Task to complete –
Retype, exactly as they appear below, the lines between the line holding "Instruction: Click the 06/05/2023" and the line holding "has height=532, width=1067.", both ends included.

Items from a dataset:
_ _ _ _ _ _ _

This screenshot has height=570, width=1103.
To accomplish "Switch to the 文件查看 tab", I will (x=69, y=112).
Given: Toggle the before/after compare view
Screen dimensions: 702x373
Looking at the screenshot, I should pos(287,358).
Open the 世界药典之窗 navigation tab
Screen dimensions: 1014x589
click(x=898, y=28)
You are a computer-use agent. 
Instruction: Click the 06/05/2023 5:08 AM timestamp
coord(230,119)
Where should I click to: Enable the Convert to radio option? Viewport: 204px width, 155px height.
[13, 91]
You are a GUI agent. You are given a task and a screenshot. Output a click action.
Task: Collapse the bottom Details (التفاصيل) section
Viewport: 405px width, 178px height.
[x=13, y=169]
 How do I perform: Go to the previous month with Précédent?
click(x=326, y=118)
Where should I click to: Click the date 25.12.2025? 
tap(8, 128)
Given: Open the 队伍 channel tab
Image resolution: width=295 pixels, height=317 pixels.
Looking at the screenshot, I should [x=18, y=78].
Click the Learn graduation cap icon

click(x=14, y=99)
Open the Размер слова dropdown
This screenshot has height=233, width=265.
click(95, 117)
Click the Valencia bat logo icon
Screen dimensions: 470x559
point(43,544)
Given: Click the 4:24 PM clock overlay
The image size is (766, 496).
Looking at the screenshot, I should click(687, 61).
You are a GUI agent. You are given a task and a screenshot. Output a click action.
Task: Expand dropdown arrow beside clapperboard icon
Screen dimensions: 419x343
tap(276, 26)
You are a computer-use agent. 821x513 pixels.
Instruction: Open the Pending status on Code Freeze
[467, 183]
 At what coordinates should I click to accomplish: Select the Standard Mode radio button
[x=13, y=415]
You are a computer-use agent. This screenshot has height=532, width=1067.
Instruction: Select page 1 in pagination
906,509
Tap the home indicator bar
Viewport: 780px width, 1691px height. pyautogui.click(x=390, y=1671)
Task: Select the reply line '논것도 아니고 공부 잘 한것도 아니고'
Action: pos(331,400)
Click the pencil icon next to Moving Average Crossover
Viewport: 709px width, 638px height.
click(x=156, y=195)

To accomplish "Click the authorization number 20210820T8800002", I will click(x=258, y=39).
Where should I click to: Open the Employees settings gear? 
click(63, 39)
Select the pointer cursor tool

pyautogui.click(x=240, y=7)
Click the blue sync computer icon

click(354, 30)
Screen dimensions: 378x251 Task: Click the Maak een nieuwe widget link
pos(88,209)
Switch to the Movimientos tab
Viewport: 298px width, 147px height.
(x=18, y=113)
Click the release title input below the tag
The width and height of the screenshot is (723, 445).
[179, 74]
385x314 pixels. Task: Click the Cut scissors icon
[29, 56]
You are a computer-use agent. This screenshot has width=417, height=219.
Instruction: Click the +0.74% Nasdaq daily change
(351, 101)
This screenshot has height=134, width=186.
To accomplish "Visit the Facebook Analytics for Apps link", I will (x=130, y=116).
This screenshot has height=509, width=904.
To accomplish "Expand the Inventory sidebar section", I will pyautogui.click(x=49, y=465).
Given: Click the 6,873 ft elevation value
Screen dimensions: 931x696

_ _ _ _ _ _ _

Exercise result –
Instruction: Click the 06/05/2023 5:08 AM timestamp
coord(230,119)
Where should I click to: Enable the Convert to radio option? Viewport: 204px width, 155px height.
[13, 91]
You are a GUI agent. You are given a task and a screenshot. Output a click action.
Task: Collapse the bottom Details (التفاصيل) section
Viewport: 405px width, 178px height.
[x=13, y=169]
 How do I perform: Go to the previous month with Précédent?
click(x=326, y=118)
Where should I click to: Click the date 25.12.2025? 
tap(8, 128)
Given: Open the 队伍 channel tab
Image resolution: width=295 pixels, height=317 pixels.
Looking at the screenshot, I should [x=18, y=78].
Click the Learn graduation cap icon

click(x=14, y=99)
Open the Размер слова dropdown
This screenshot has height=233, width=265.
click(95, 117)
Click the Valencia bat logo icon
Screen dimensions: 470x559
point(43,544)
Given: Click the 4:24 PM clock overlay
The image size is (766, 496).
Looking at the screenshot, I should click(687, 61).
You are a GUI agent. You are given a task and a screenshot. Output a click action.
Task: Expand dropdown arrow beside clapperboard icon
Screen dimensions: 419x343
tap(276, 26)
You are a computer-use agent. 821x513 pixels.
Instruction: Open the Pending status on Code Freeze
[467, 183]
 At what coordinates should I click to accomplish: Select the Standard Mode radio button
[x=13, y=415]
You are a computer-use agent. This screenshot has height=532, width=1067.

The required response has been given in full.